▶ **EXCERPT**
+-------+
# Can someone recommend a good hog processor near Woodstock.



## Northwestretriever (Oct 12, 2016)

I took a hog to a guy in Canton a couple of years ago and it was terrible.  

Thanks


----------



## Atlanta Dawg (Oct 12, 2016)

Neese Deer Processing on Neese Road just off highway 92 in Woodstock might do it.  Suggest you look up their number and call them.  I have never taken anything to them but I know guys that have and were very happy with what they came out with.


----------



## Northwestretriever (Oct 12, 2016)

Thank you for the recommendation.  Unfortunately Neese doesn't do hogs. I've used them in the past and they are great.


----------



## Atlanta Dawg (Oct 12, 2016)

Northwestretriever said:


> Thank you for the recommendation.  Unfortunately Neese doesn't do hogs. I've used them in the past and they are great.



I was afraid of that-good luck !


----------



## Nicodemus (Oct 12, 2016)

It`s not hard to process one yourself. Only hindrance would be sausage, if you don`t have a grinder.


----------



## Northwestretriever (Oct 12, 2016)

Nicodemus said:


> It`s not hard to process one yourself. Only hindrance would be sausage, if you don`t have a grinder.



I do have a pretty decent grinder.  I may want to try that.  You wouldn't happen to have any good sausage recipes would ya Nic?


----------



## Nicodemus (Oct 12, 2016)

Northwestretriever said:


> I do have a pretty decent grinder.  I may want to try that.  You wouldn't happen to have any good sausage recipes would ya Nic?





I like Legg`s Old Plantation Seasonings #10 blend. Just follow the directions on the package. 

If you want to make venison sausage, you can use the same blend and add pork fat or a boston butt cut up in small chunks to mix with your venison. I like to mix 3 handfuls of deer to 1 handful of pork fat.
+-------+
▶ **RECORDED DATA**
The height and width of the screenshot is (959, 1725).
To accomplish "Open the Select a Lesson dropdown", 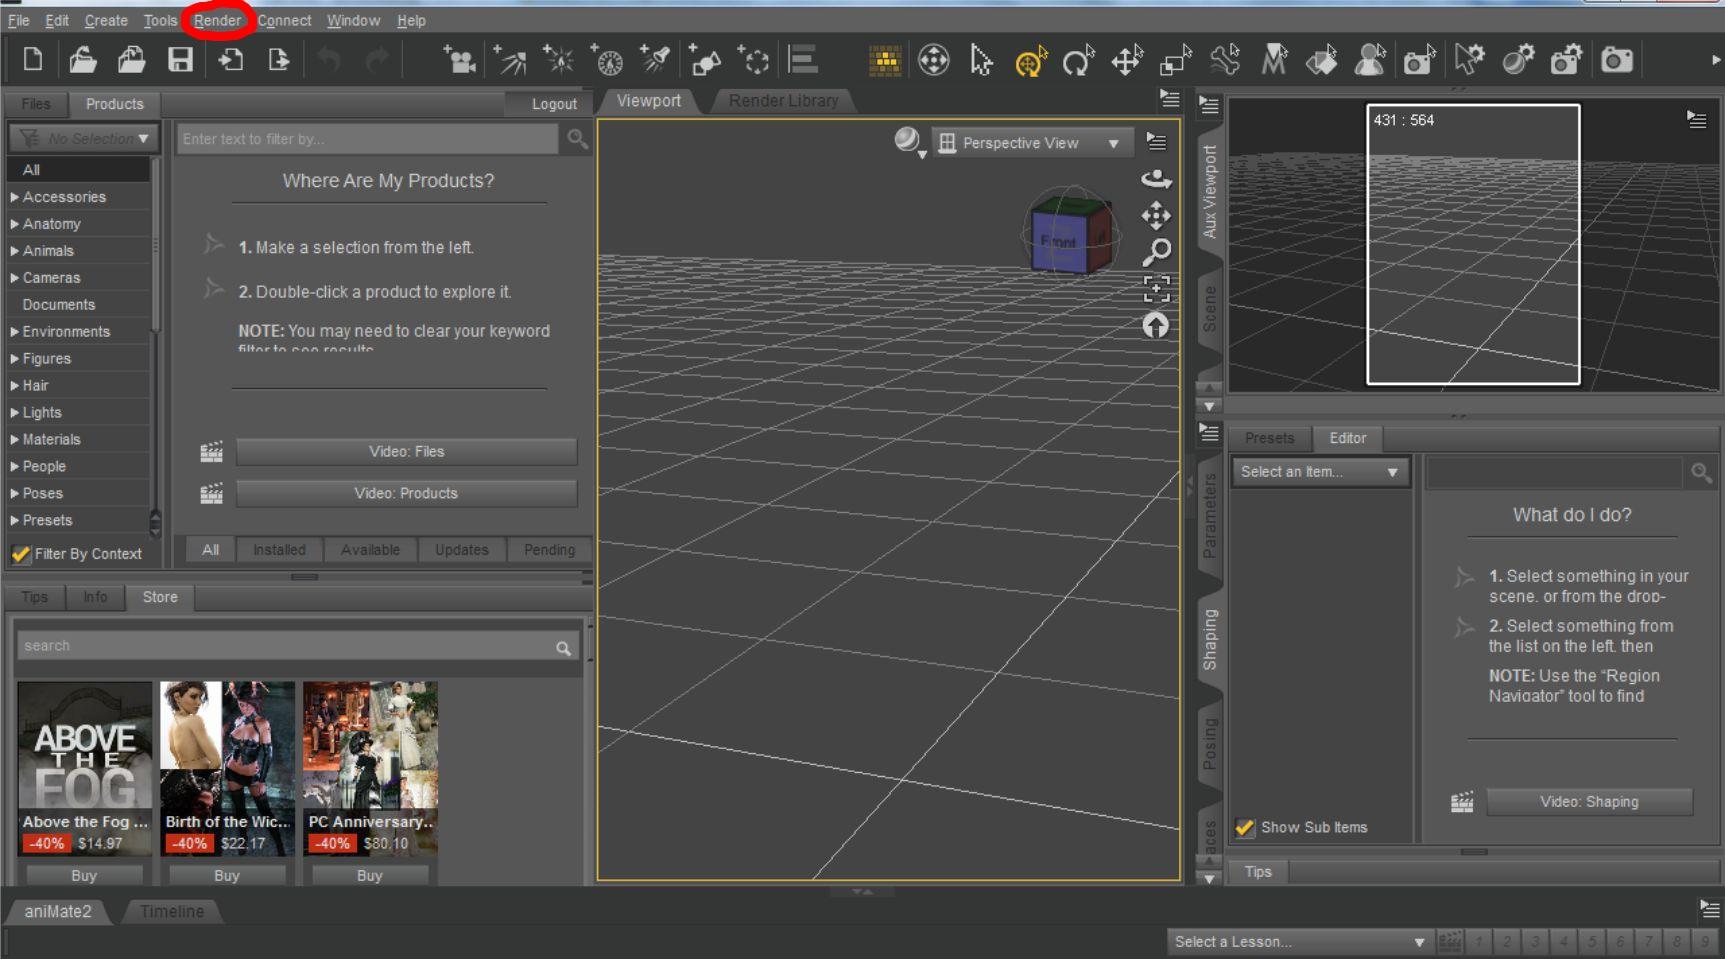I will 1298,942.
+-------+
▶ **EXERCISE OBJECTIVE**
Write out the part of the forum thread about finding a hog processor that begins at the words "Neese Deer Processing" and stops after "came out with.". The data play no part here.

▶ **THE RESPONSE**
Neese Deer Processing on Neese Road just off highway 92 in Woodstock might do it.  Suggest you look up their number and call them.  I have never taken anything to them but I know guys that have and were very happy with what they came out with.